Jeep Hunter: It was meant to be

Of all the happy faces at Williams-Brice Stadium Wednesday, there was probably none happier than the one belonging to Johnson "Jeep" Hunter. Hunter officially joined the Carolina coaching staff earlier this week as tight ends coach and assistant special teams coordinator. Hunter is back in football after a year on the sidelines, and he could not be any happier.


"It's just a total blessing that it worked out the way it did," he said Wednesday. "It's by the grace of God that I'm here. I just believe it was meant to be."

Hunter replaces Ray Rychleski, who left the Gamecocks after one season to join the Indianapolis Colts as special teams coordinator. From 2003-2005, Hunter was running backs coach at Memphis under Tommy West (with whom he also worked at Clemson), where he coached DeAngelo Williams. Williams was the nation's leading rusher in 2005, an All-American, and first round draft pick. For the next two years, Hunter coached tight ends at Georgia Tech. When head coach Chan Gaily was fired following the 2007 season, Hunter found himself without a job and out of football.

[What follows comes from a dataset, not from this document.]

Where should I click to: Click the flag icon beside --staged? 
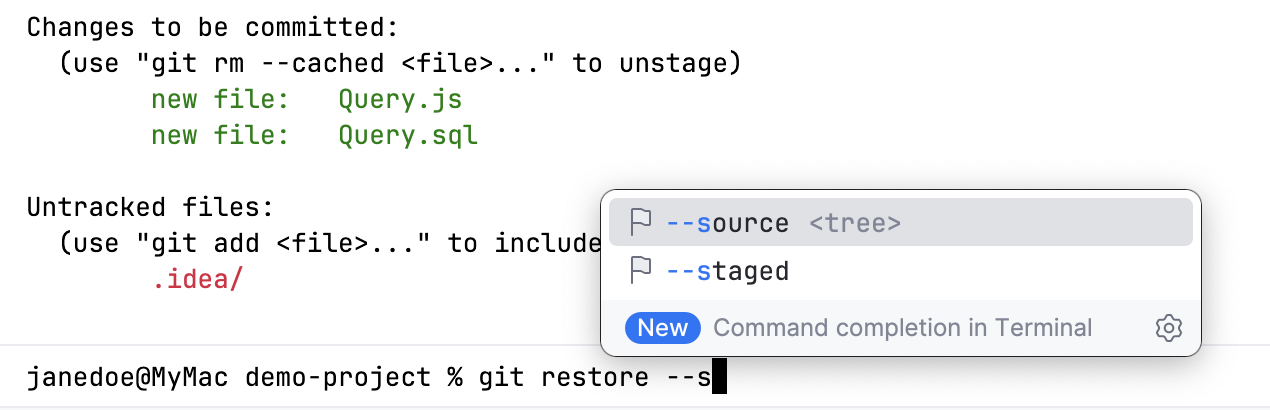click(641, 270)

"I was spending a lot of time with my family, watching a lot of football," Hunter recalled. "In this business you spend a lot of time with football, so one of the things I got to do was spend some time with my family. I did a lot of soul searching, and just hanging out for the most part."

After being fired, some coaches prefer to take a year off before getting back in the grind. Hunter is not among them. He tried to find another position before last season, but circumstance kept him home with his wife Susan, and daughter Sophia and son Joshua.

"It just happened that way. I was blessed that I was under contract for about six months there" after being let go, Hunter said. "I didn't intend it, it just happened that way."

When coaching positions at South Carolina came open, Hunter took notice. He described the interest between Steve Spurrier and himself as "mutual," and was a candidate to be the running backs coach (the position ultimately went to Jay Graham) before being hired to work with tight ends.

Hunter takes over a young, inexperienced group. Jared Cook declared early for the NFL Draft, but rising junior Weslye Saunders seems poised to break out. After Saunders, there is almost no playing experience on the roster.

"We've got some young talent there," Hunter said. "Guys just need to progress day by day, week by week, and month by month. We're just going to continue to work at it. You have to constantly improve every day and work in the right direction as far as getting to that championship caliber."

Hunter is one of six new assistants on the Gamecock coaching staff. Along with offensive line coach Eric Wolford, quarterbacks coach G.A. Mangus, and running backs coach Jay Graham, Hunter is charged with trying to ignite an offense that frequently stalled last season. Trying to mesh all the new personalities could be difficult, especially with an established offensive mastermind Spurrier calling the shots. Hunter is optimistic that there will not be any conflict in the coaches' meetings.

"I think that we'll have some new ideas, but the biggest thing is we'll have some new attitude, new beliefs," he said. "We're going to be fine. Everybody's excited about being here and winning football games. Everybody's going to be headed in the right direction. Some things will change and some things will stay the same, but the things that are changing are moving in the right direction."